### Work required
Skip the pictures, and retype the data below in full, exactly.

Stored data entries
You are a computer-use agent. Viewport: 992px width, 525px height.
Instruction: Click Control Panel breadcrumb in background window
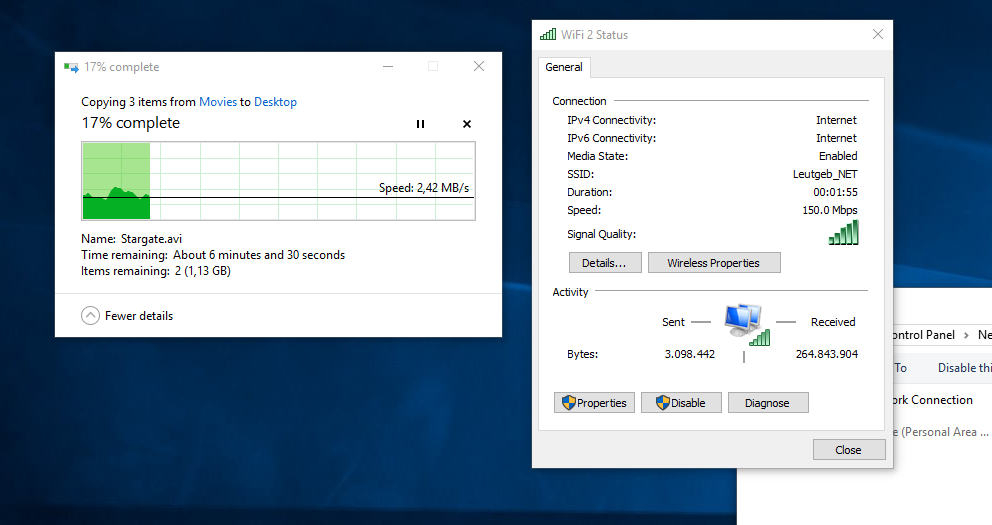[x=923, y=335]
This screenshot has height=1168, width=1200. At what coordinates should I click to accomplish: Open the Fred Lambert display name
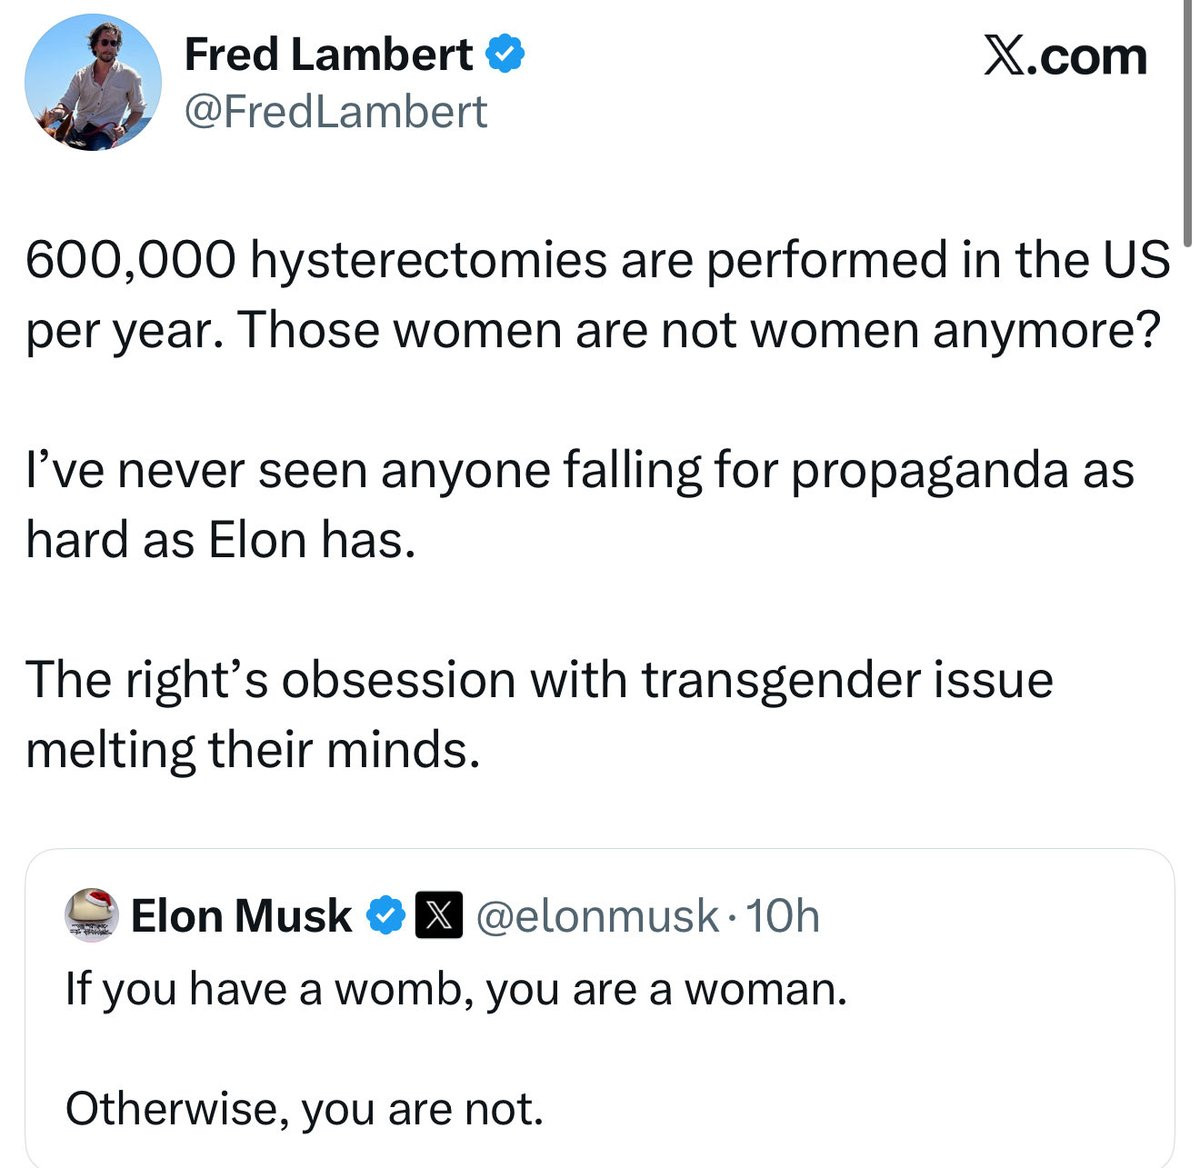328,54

### Your solution
You are a computer-use agent. Viewport: 992px width, 525px height.
Instruction: Click Control Panel breadcrumb in background window
[x=923, y=335]
This screenshot has height=1168, width=1200. At what coordinates should I click to accomplish: Open the Fred Lambert display name
328,54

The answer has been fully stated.